Des incertitudes sur les conversions à venir
Or l’État a annoncé, fin septembre, qu’il allait cesser à partir de 2018 de verser des aides au maintien aux agriculteurs bio, pour se « recentrer » sur les aides à la conversion. Une décision qui, selon Julien Scharsch, ne sera pas sans conséquence. « Je ne pense pas que les agriculteurs engagés dans le bio vont arrêter leur activité, mais il y a des incertitudes sur les conversions à venir. » Et le président de l’Opaba de préciser : « Ceux convertis dans le bio depuis plus de dix ans ne seront pas impactés. Par contre, ceux qui sont installés récemment vont devoir revoir leur plan de financement. Que va-t-il advenir des agriculteurs qui se sont lancés dans le bio et qui comptaient sur ces aides ? »

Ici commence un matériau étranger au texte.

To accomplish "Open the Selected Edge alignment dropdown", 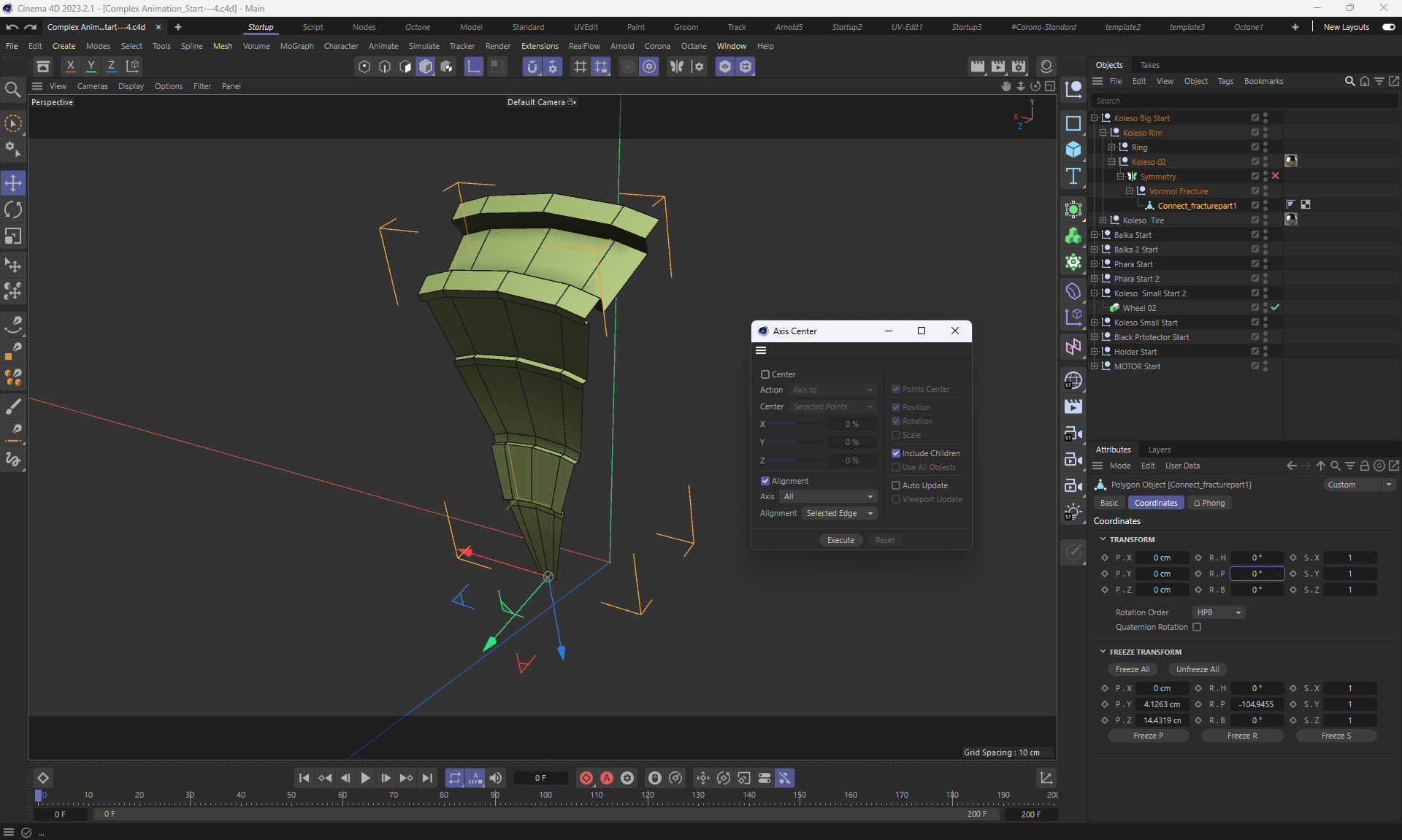I will pyautogui.click(x=839, y=513).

Ces aides annuelles versées en fonction de la superficie de l’exploitation – de l’ordre de 150 à 200 €/ha pour une exploitation de polyculture classique, en sachant qu’une ferme de taille moyenne en Alsace s’étend sur une cinquantaine d’hectares – représentent « un “plus” qui permet d’investir dans du matériel ou d’embaucher de la main-d’œuvre ». Julien Scharsch rappelle que la bio peut représenter une manne économique en termes d’emploi. « Les fermes bio nécessitent plus d’interventions manuelles, notamment pour le désherbage, que les exploitations conventionnelles. Elles emploient en général une fois et demie plus de main-d’œuvre. »
7 % des surfaces agricoles en Alsace
D’où son incompréhension face à la décision gouvernementale. « D’autant qu’on est en plein milieu de la programmation. » Rappelant que les quatre cofinanceurs de ces aides (Europe, État, Région et Agence de l’eau) ont défini un plan qui s’établit de 2014 à 2020. Julien Scharsch relève par ailleurs le « dynamisme de la région Alsace » concernant la filière bio. « Aujourd’hui, la région compte quelque 750 fermes engagées dans la bio. Cela représente plus de 7 % des surfaces agricoles. » Et le président de l’Opaba d’espérer atteindre les « 10 % des surfaces agricoles en bio en 2020. Il y a eu une forte croissance des conversions depuis deux ans, dans le secteur et encore plus en Alsace Bossue ». Un développement qui résulte notamment d’une nette progression de la demande pour les produits issus de l’agriculture biologique, +20 % en 2016. « La consommation de ces produits se démocratise. Avant, les acheteurs étaient des militants de la protection de l’environnement, aujourd’hui, ils sont de tous horizons et sont de plus en plus adeptes de produits bio, qu’ils estiment meilleurs pour leur santé. » Et Julien Scharsch de noter, en parallèle, le développement des magasins bio et de la vente directe.
Face à cette situation, le président de l’Opaba prône, en ce début d’année, un nouveau calcul des aides afin qu’elles ne soient plus proportionnelles à la surface mais au nombre d’emplois sur une ferme. Reste à attendre la réforme de la PAC (politique agricole commune). Mais pas avant 2023.
DNA/V.K. 13/01/2018
(*)Organisation professionnelle de l’agriculture biologique en Alsace.
(**)Bio en Grand Est est né en 2017 afin de fédérer les trois réseaux de producteurs bio lorrains, champardenais et alsaciens.